**Task statement:** Repeat exactly the lines from the line containing "You are a GUI" through the last line of the records below, inclusive, and nothing else.
[[ Extracted information, beginning ]]
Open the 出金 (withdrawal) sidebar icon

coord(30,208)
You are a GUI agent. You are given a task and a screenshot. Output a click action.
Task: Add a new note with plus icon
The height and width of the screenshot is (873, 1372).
[[ Extracted information, end ]]
**Result of this exercise:**
You are a GUI agent. You are given a task and a screenshot. Output a click action.
Task: Add a new note with plus icon
The height and width of the screenshot is (873, 1372).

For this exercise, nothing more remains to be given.